A Science-based mixed oxide property model for developing advanced oxide nuclear fuels

Kato, Masato   ; Oki, Takumi; Watanabe, Masashi  ; Hirooka, Shun ; Vauchy, R.  ; Ozawa, Takayuki   ; Uwaba, Tomoyuki ; Ikusawa, Yoshihisa   ; Nakamura, Hiroki  ; Machida, Masahiko  

Herein, a science-based uranium and plutonium mixed oxide (MOX) property model (Sci-M Pro) is derived for determining properties of MOX fuel and analyzing their performance as functions of Pu content, minor-actinide content, oxygen-to-metal ratio, and temperature.
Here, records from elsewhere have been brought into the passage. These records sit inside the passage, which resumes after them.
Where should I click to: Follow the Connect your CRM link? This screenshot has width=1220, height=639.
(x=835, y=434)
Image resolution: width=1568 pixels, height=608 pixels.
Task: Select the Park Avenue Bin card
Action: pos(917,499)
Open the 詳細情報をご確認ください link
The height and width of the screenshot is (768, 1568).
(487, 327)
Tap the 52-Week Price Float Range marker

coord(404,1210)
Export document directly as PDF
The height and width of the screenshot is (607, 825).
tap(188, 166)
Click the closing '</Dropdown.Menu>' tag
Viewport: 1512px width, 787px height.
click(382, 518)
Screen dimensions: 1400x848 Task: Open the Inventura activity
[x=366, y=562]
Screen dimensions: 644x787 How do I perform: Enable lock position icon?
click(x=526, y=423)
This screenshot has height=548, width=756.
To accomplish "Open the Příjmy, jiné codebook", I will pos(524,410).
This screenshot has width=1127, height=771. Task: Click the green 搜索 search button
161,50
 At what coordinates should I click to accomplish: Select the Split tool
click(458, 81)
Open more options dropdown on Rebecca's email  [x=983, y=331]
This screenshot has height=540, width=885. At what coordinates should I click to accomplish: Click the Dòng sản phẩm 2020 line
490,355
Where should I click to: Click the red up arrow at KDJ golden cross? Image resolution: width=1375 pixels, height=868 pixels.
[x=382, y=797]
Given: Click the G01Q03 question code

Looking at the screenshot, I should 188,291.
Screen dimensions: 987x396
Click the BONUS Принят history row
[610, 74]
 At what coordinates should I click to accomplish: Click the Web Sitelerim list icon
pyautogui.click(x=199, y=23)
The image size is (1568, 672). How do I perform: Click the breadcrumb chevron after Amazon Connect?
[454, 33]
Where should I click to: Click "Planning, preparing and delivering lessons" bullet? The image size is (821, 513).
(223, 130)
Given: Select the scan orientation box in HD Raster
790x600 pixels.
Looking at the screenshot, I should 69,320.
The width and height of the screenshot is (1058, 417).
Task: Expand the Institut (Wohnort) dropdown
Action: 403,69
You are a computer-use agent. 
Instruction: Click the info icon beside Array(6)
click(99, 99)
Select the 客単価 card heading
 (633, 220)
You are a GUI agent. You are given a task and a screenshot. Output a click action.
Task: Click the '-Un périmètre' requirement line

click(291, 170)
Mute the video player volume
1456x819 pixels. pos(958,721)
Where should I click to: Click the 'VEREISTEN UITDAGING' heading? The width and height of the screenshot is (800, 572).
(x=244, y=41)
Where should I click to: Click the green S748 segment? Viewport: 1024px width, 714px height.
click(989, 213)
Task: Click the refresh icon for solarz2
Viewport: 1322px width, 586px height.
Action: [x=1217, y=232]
The property model is constructed by evaluating the effect of phonons and electronic defects on heat capacity and thermal conductivity of MOX fuels. The effect of phonons was evaluated based on experimental datasets related to lattice parameter, thermal expansion, and sound speeds. Moreover, the effect of electronic defects was determined by analyzing oxygen-potential data based on defect chemistry. Furthermore, the model evaluated the effect of the Bredig transition on the thermal properties of MOX fuel by analyzing the irradiation test results. The derived property model is applied to the performance code to analyze fast reactor fuel pins.